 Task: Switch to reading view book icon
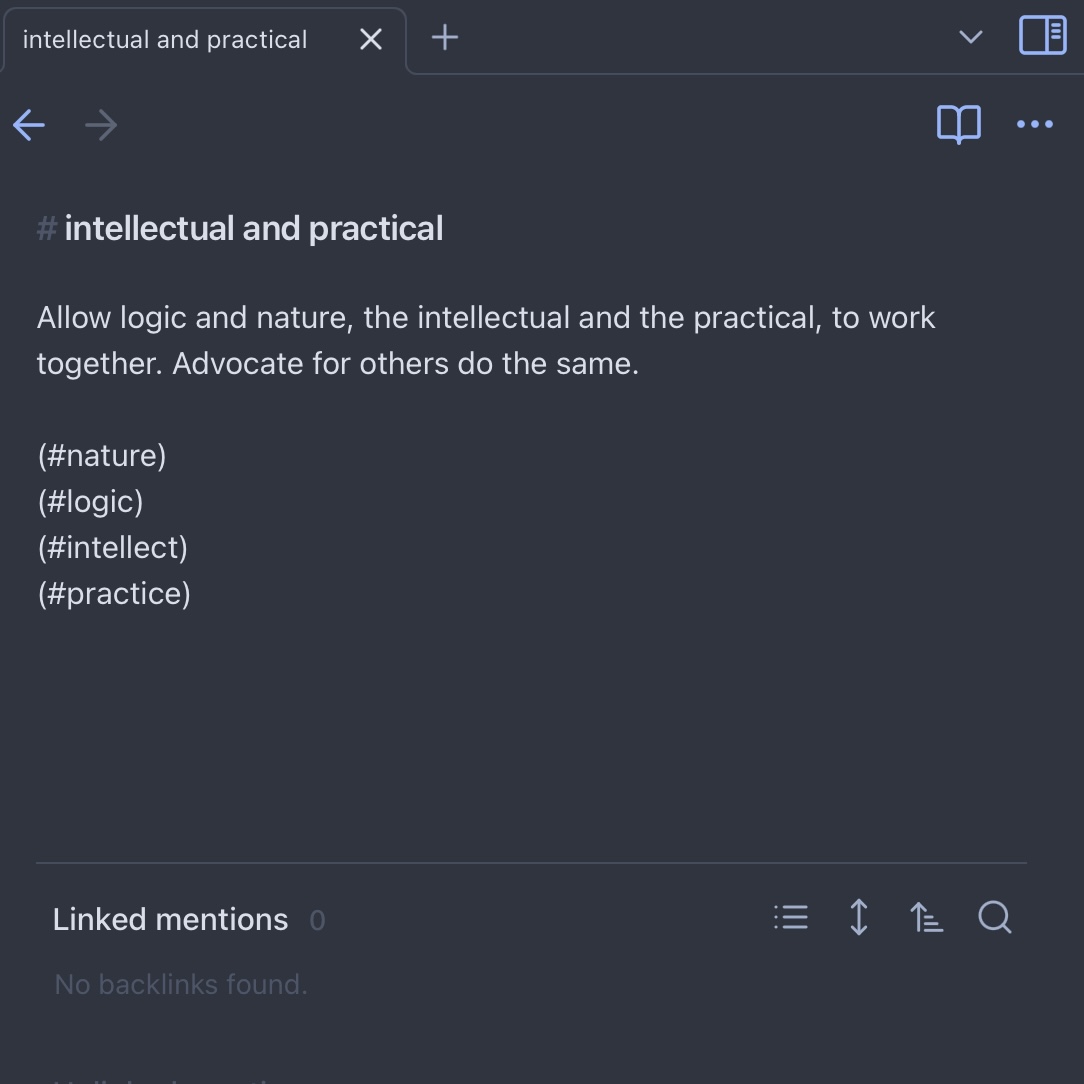point(958,124)
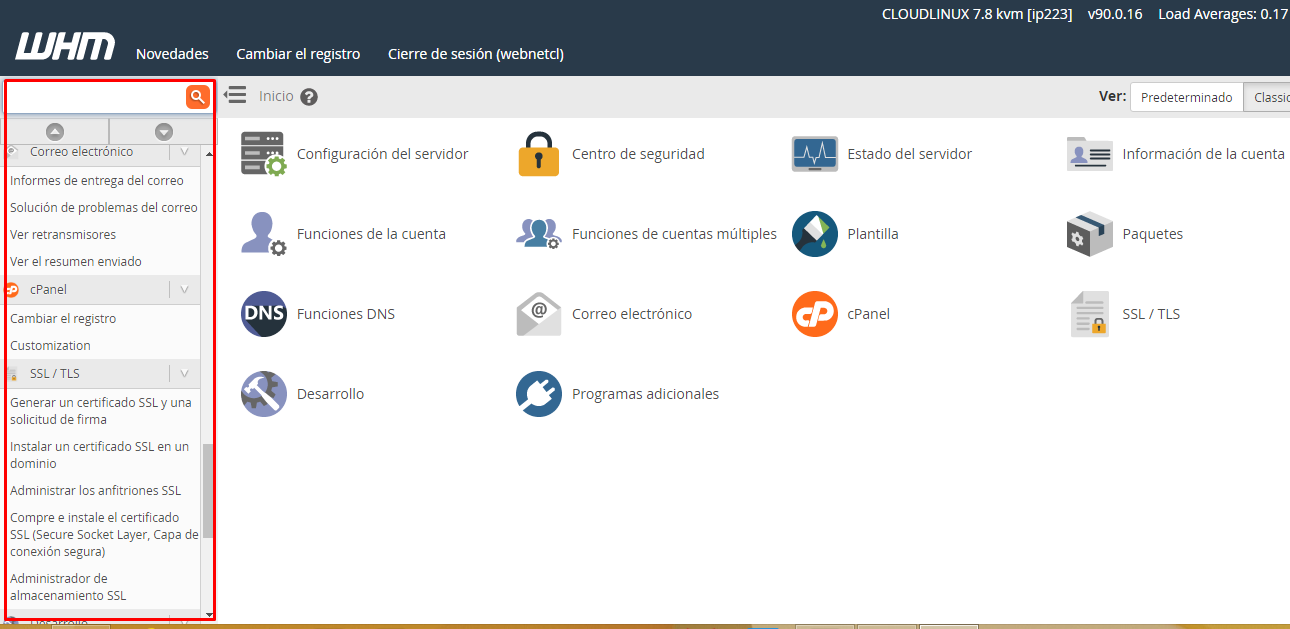Open Informes de entrega del correo
This screenshot has height=629, width=1290.
(x=96, y=181)
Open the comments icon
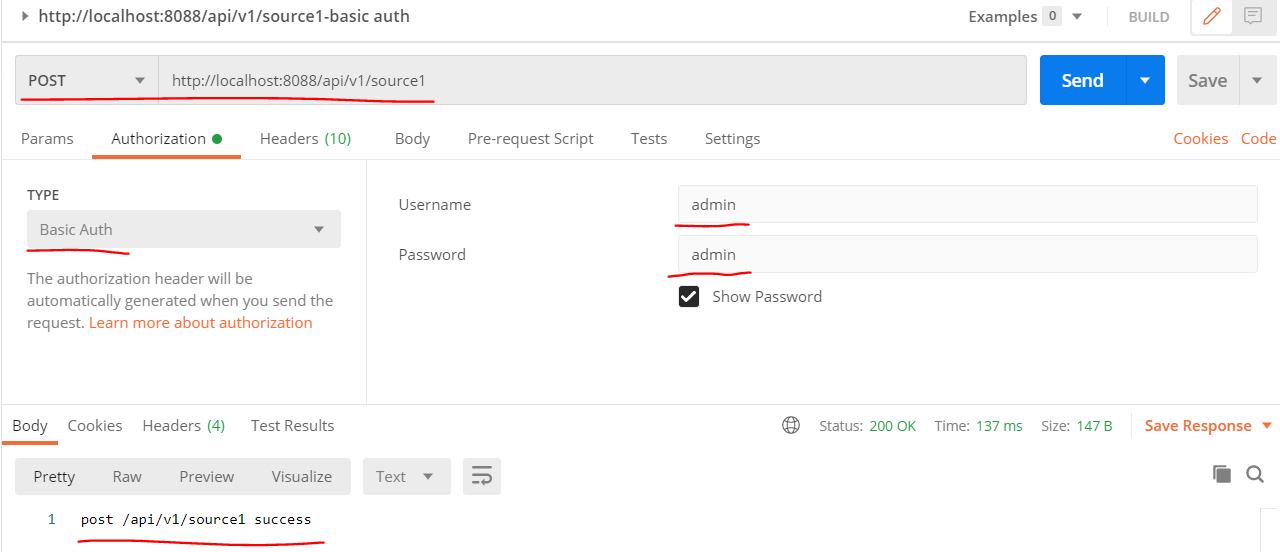1280x552 pixels. coord(1252,17)
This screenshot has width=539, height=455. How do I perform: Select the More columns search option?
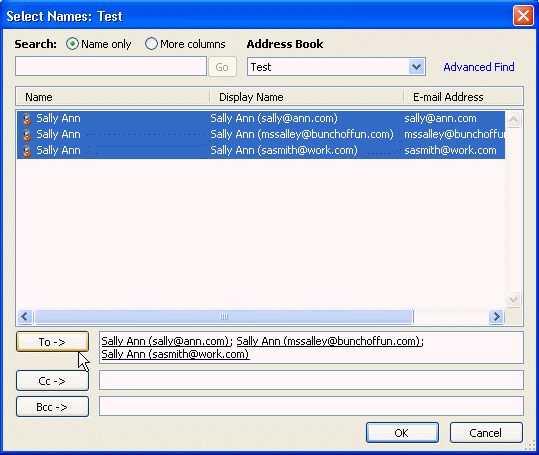coord(151,44)
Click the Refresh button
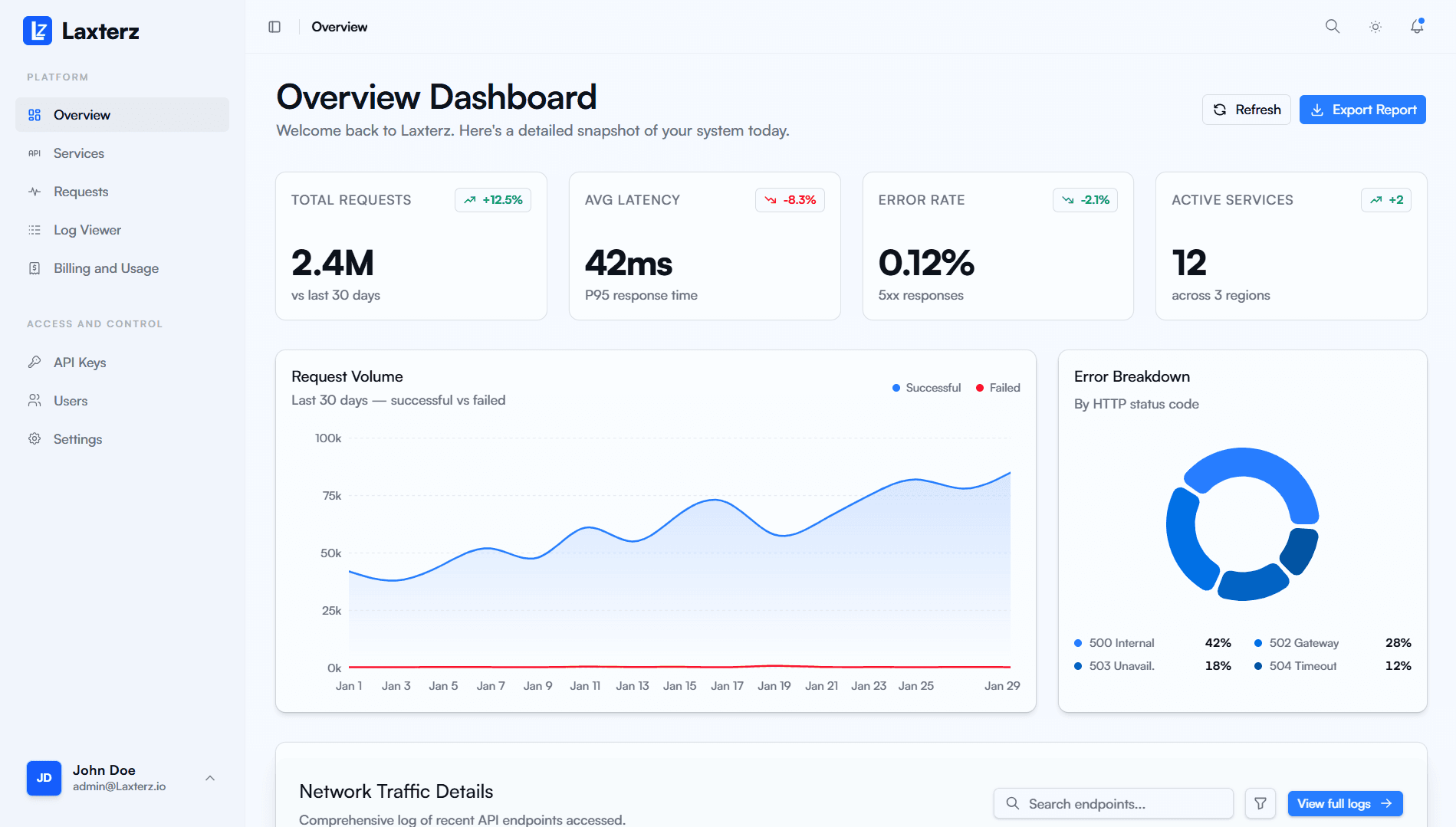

- - -

§ **Exercise brief**:
Could you write out, word for word, the lines from the one containing "This screenshot has width=539, height=455." through the last line of the records, leaving out the pictures?

§ **Task response**:
This screenshot has width=539, height=455. How do I perform: Select the More columns search option?
coord(151,44)
Click the Refresh button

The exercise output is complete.